## Data Download and File Setup
This notebook builds the file structure for the project, and downloads all the landing data into the relevant folder.
### Load constants and libraries
First of all we load any constant values for use within the notebook, and load any libraries required. 

In [8]:
# import all constants used in the note books
from constants import *

# libraries required
import os, zipfile
import itertools
from urllib.request import Request,urlopen,urlretrieve
from datetime import date, datetime, timedelta
import requests
from sodapy import Socrata
import pandas as pd


### Build File Structure
Only the notebooks and report folder is included in the GitHub repository, the remaining file structure is built here

In [2]:
# ensure all the required folders are present or created
for folder in ALL_FOLDERS:
    if not os.path.exists(folder):
        os.makedirs(folder)
    
# create the data sub-folders
for target_dir in ALL DATA_SUB: 
    if not os.path.exists(f'../data/{target_dir}'):
        os.makedirs(f'../data/{target_dir}')

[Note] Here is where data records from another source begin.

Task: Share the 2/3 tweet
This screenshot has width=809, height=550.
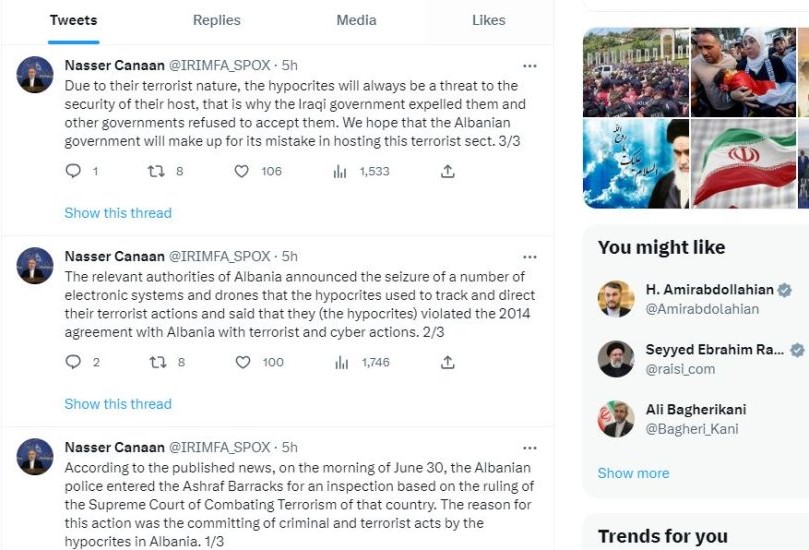Action: [447, 362]
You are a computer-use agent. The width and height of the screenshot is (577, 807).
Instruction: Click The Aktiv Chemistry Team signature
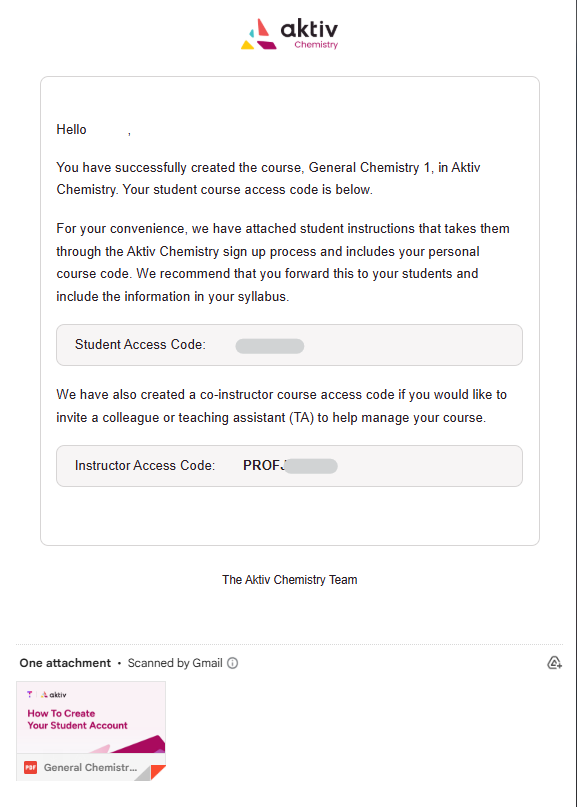[x=289, y=580]
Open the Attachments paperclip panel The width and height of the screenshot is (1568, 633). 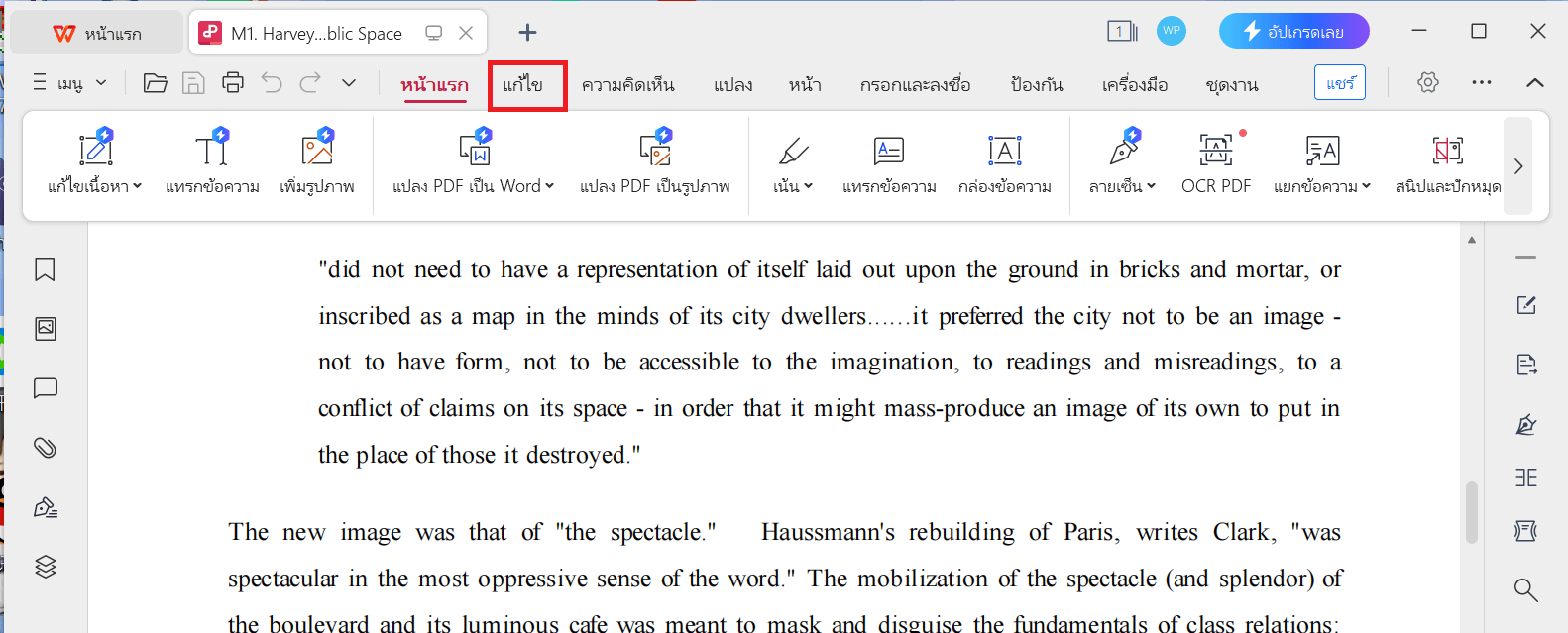[45, 448]
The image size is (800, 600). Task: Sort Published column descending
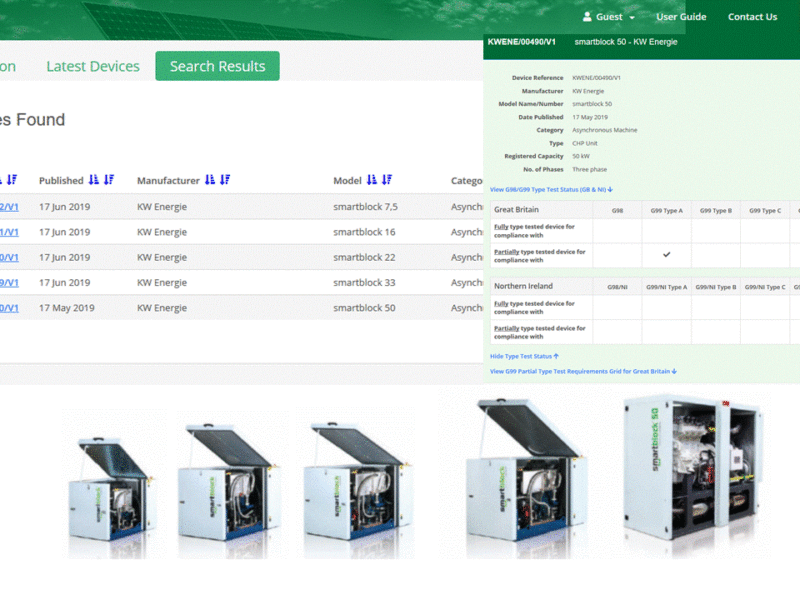coord(109,180)
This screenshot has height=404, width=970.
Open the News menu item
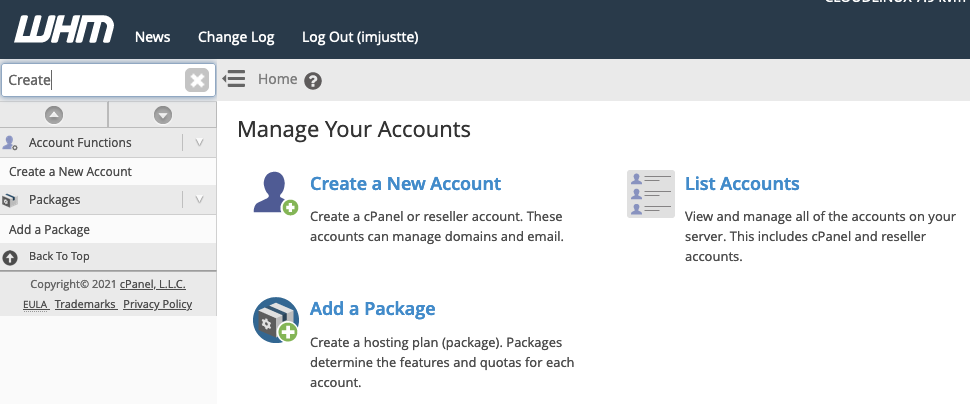pyautogui.click(x=152, y=37)
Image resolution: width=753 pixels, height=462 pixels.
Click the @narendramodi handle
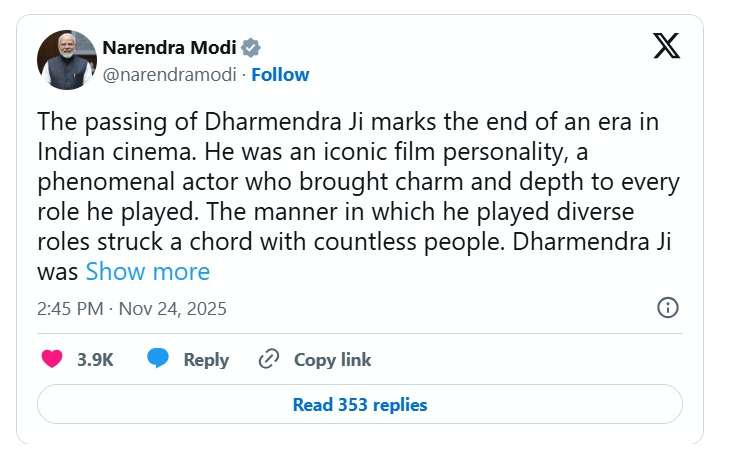(172, 75)
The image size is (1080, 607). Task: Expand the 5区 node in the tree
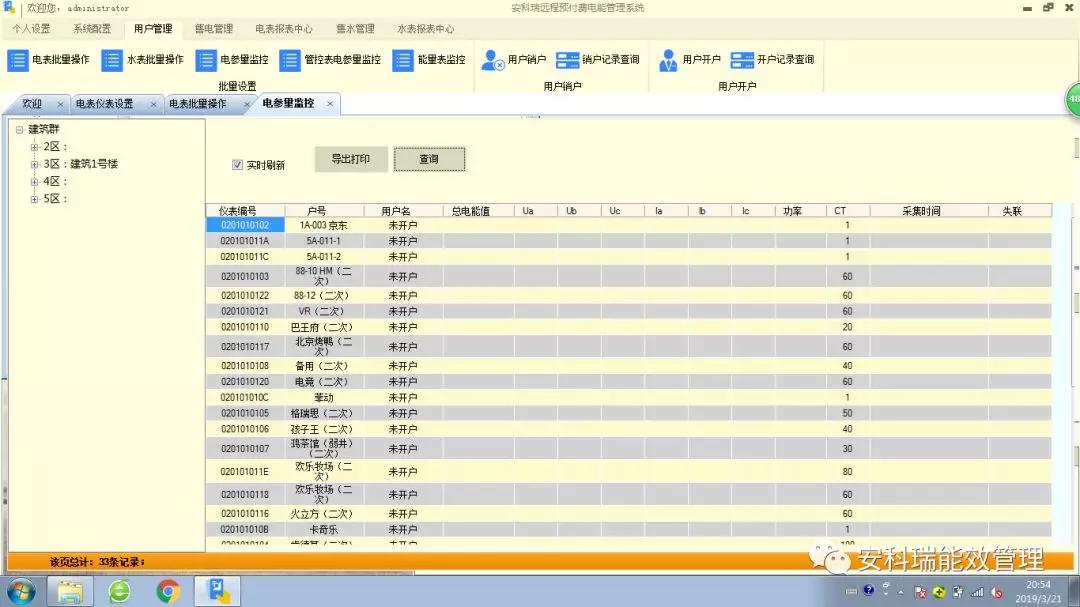coord(33,198)
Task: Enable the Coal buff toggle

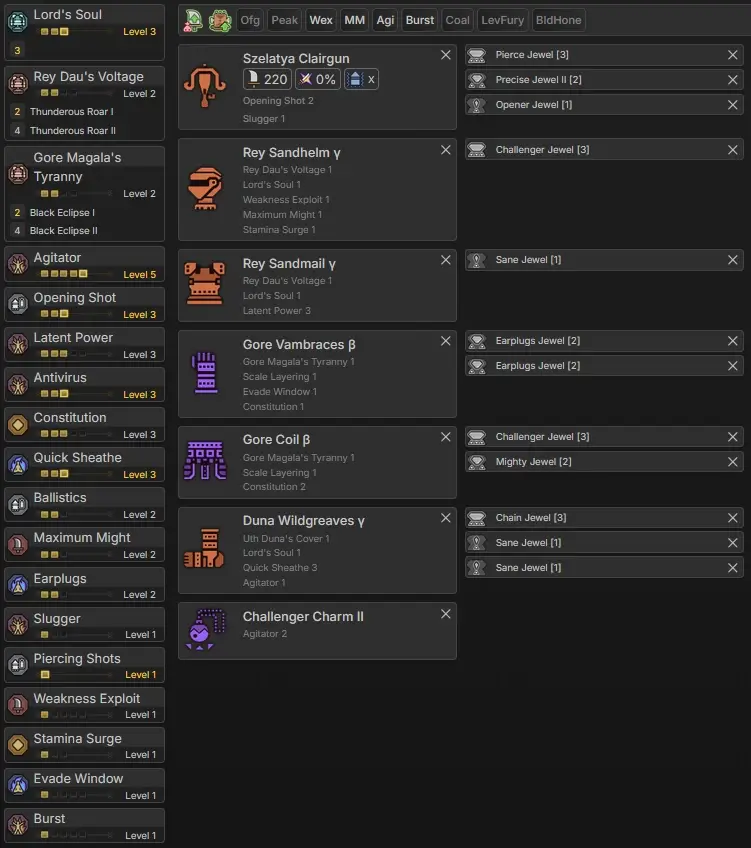Action: (458, 20)
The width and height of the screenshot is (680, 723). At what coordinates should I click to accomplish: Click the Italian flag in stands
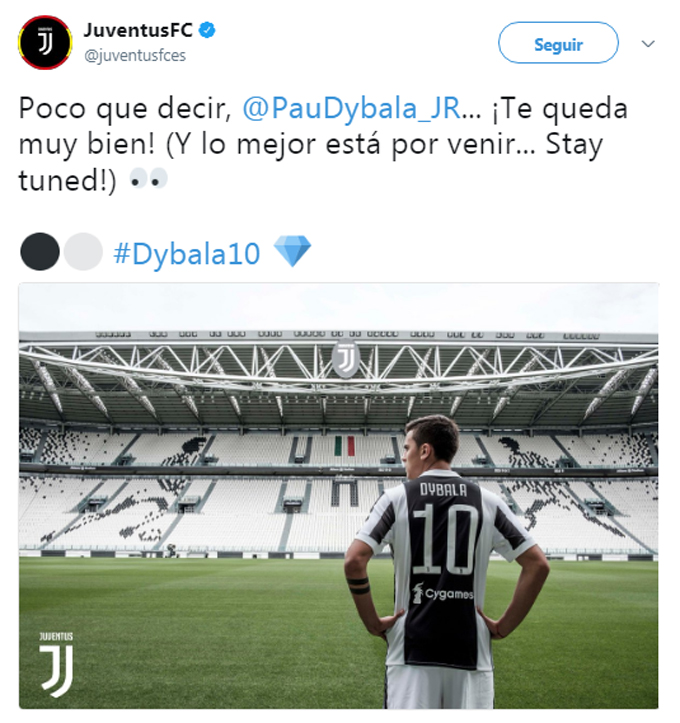coord(344,445)
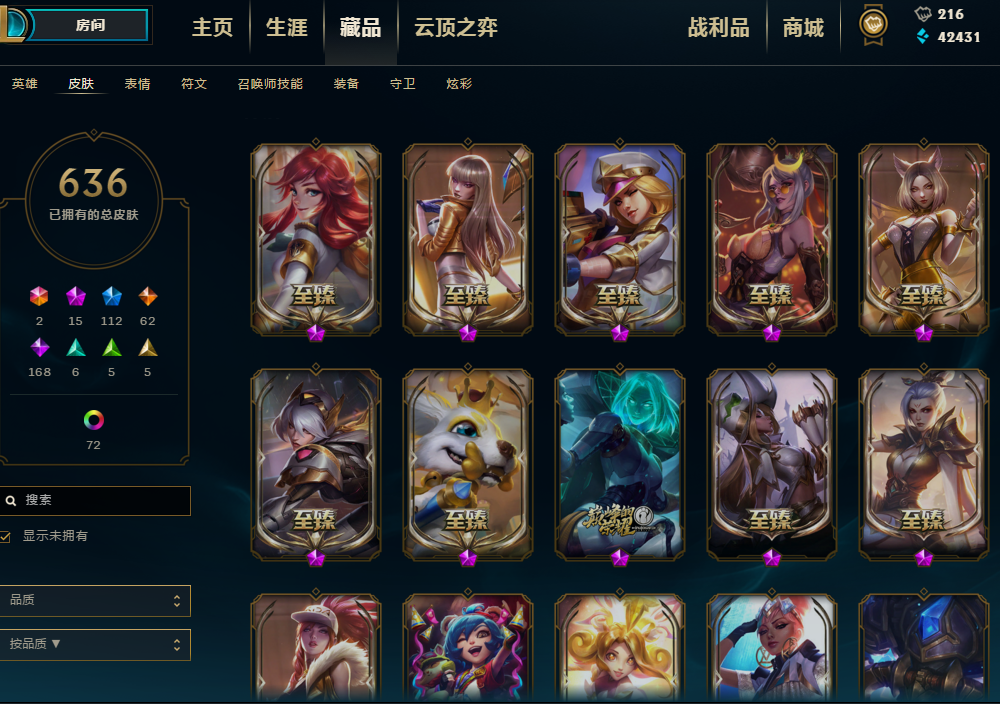The height and width of the screenshot is (704, 1000).
Task: Click the Ultimate rarity gem icon above 2
Action: [x=39, y=296]
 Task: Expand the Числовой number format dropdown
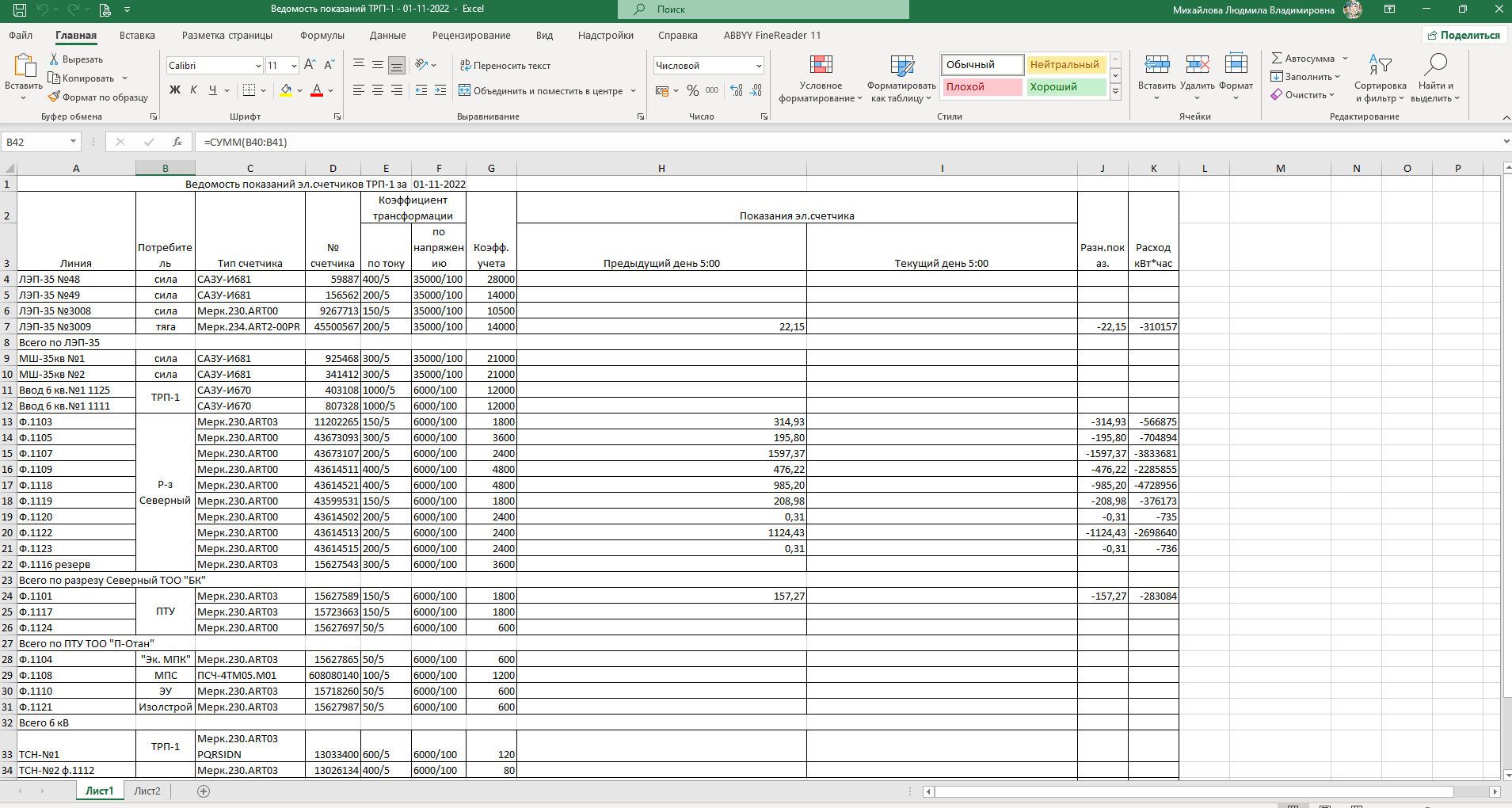click(759, 66)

# create the landing data sub-folders
output_relative_dir = '../data/landing/'
for target_dir in ALL_SOURCES: 
    if not os.path.exists(f'../data/landing/{target_dir}'):
        os.makedirs(f'../data/landing/{target_dir}')

### Retrieve the Data
In this section the following datasets are retrieved: <br>
*  taxi data from the TLC website
*  NYC shape file data
*  NYC weather data via the Iowa State University data repsoitory (https://mesonet.agron.iastate.edu/)
*  events data from Data.NY.gov (https://data.ny.gov/Transportation/511-NY-Events-Beginning-2010/ah74-pg4w)<br>

I use data from May 2020-May 2023. <br>
The weather data set is used to retrieve hourly wind speed, precipitation, and temperature readings from JFK airport. The events dataset is a comprehensive data set of any events that may impact traffic in and around NYC. I filter this dataset at the landing stage, in order to make it more manageable. I filter to only include sports and cultural events, the original dataset includes features such as crashes, construction and road works, and so on. 

#### TLC Data

In [3]:
def retrieve_data(source: str, year: str, month: str) -> None:
    '''
    Downloads TLC data to the landing stage for a given source (yellow, green, or fhvhv), year and month    
    Arguments:
        source = TLC data source (yellow, green, or fhvhv)
        year = year to download
        month = month to download
    Ouput: None
    '''       
    # generate url
    get_url = f'{TLC_URL+source+"_tripdata_"}{year}-{month}.parquet'
    # generate output location and filename
    get_path = f'{LANDING_DATA+source+"/"}/{year}-{month}.parquet'
    # download
    urlretrieve(get_url, get_path)

In [4]:

# generate the cross product of all years and months in scope
months = range(1, 13)
all_months = itertools.product(years, months)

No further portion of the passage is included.